I'll add that if the patient obvious pain producing injuries is not completely unconscious but too combative to manage, opiates rather than benzos are the go. Opiates until they shut up, and let you treat them, then.. generally...RSI.

Why do you say opiates rather than benzos?

Our protocols deny us use of opiates if pt has head trauma (all we got is morphine, unfortunatly). What i've seen is if the pt is combative, it's normally because they've cracked their head pretty good on something. I've also seen a pt become combative as he bled out (feeling of impending doom). Both cases we've used Valium.

Never knew that. We use succ. And etomodate

.

we use the same, but after we get the tube we follow it up with Valium and Rocuronium.
 
Why do you say opiates rather than benzos?

Our protocols deny us use of opiates if pt has head trauma (all we got is morphine, unfortunatly). What i've seen is if the pt is combative, it's normally because they've cracked their head pretty good on something. I've also seen a pt become combative as he bled out (feeling of impending doom). Both cases we've used Valium.
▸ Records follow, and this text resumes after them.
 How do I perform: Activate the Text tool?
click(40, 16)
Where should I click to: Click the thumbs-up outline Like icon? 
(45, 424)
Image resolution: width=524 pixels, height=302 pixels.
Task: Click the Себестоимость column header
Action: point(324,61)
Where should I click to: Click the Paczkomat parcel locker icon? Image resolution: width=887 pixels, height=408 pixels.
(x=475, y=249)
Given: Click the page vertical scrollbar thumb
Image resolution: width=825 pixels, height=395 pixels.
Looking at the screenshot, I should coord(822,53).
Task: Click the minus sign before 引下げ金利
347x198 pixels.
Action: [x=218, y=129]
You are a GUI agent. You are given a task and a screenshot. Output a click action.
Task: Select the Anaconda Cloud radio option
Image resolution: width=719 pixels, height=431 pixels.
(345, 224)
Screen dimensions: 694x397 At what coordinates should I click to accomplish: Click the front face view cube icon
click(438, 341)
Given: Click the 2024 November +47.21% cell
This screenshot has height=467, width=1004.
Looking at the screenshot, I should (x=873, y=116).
we use the same, but after we get the tube we follow it up with Valium and Rocuronium.
I'm going to make an educated guess why opiates instead of benzos... Opiates can have sedative effects and produces some level of analgesia where benzos have sedative effects but don't have analgesic properties. In other words, benzos can sedate but "it" still hurts. Opiates can make "it" not hurt as much while possibly helping with sedation so the patient doesn't care that it hurts either...

Down side with either is that it can be possible to dump the patient's BP with administration of either.
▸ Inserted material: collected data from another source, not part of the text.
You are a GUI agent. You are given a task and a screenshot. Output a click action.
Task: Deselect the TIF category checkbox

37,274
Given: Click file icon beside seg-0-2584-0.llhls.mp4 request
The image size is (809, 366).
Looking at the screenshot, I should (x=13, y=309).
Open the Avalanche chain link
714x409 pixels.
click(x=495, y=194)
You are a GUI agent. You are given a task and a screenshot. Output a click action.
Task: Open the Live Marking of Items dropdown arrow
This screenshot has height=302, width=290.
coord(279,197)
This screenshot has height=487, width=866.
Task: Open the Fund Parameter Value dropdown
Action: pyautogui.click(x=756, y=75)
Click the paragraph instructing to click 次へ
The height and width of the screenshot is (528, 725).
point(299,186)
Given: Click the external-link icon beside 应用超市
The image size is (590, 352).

That's probably the logic behind the statement. I could be completely wrong because I'm not Melclin, nor do I work in the same part of the world... (Standard disclaimer, you know. ;) )
 
I'm going to make an educated guess why opiates instead of benzos... Opiates can have sedative effects and produces some level of analgesia where benzos have sedative effects but don't have analgesic properties. In other words, benzos can sedate but "it" still hurts. Opiates can make "it" not hurt as much while possibly helping with sedation so the patient doesn't care that it hurts either...

Down side with either is that it can be possible to dump the patient's BP with administration of either.

That's probably the logic behind the statement. I could be completely wrong because I'm not Melclin, nor do I work in the same part of the world... (Standard disclaimer, you know. ;) )

here's my question for you (or anyone else for that matter)

What would you with a combative trauma pt with low-ish bp that is combative? Morphine or valium?